64 Tex. 161 | Tex. | 1885

Watts, J. Com. App.

The material question presented by the record is as to the effect to be accorded to the bond for title, and the judgment thereon rendered against James Duncan and in favor of Felix Mudd. It is urged that, by the terms of the bond, Mudd contracted for a quitclaim deed, and the judgment for the recovery of the land must be limited in its operation to the scope and object of the intention of the parties as expressed in the bond. As resulting from these conclusions, it is asserted that Newsom is chargeable with all defects in the chain of title under which he purchased, and affected to the same extent by unrecorded conveyances and outstanding equities, as was his vendor, Mudd, who, it is claimed, •held under a quitclaim title only.

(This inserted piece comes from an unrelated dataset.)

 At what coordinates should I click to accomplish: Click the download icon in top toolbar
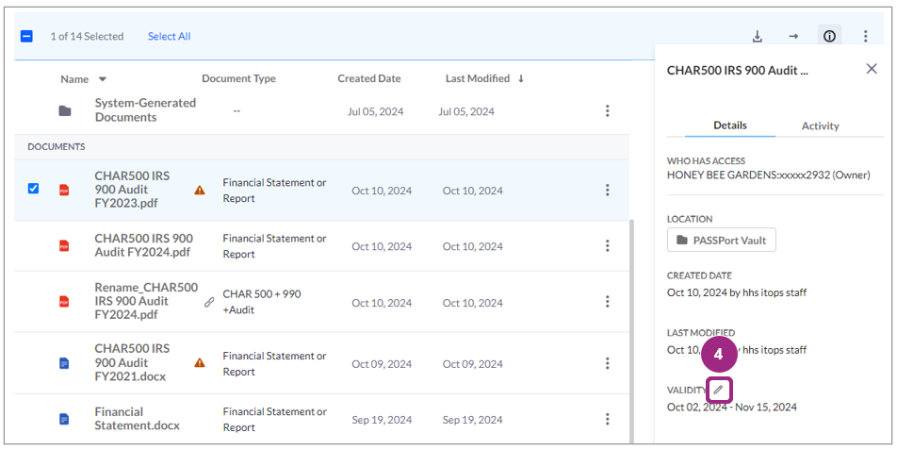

While non-registered deeds are declared void by the statute as to subsequent purchasers for value and without notice, still the doctrine is well settled that a subsequent purchaser, although for value and without actual notice, who takes under strictly a quitclaim deed, that is, one by which the chance of title, and not the •land itself, is conveyed, will not be accorded the protection of the statute, for the obvious reason that he contracted for the interest only that his vendor then had in the land. If the vendor had previously divested himself of the title to a portion or all of the land, to the extent of the divestiture there would be no right remaining in the .¡vendor to pass by the quitclaim to the vendee. It is the then interest of the vendor for which he contracts, and it is to such interest only that he is entitled under the quitclaim deed.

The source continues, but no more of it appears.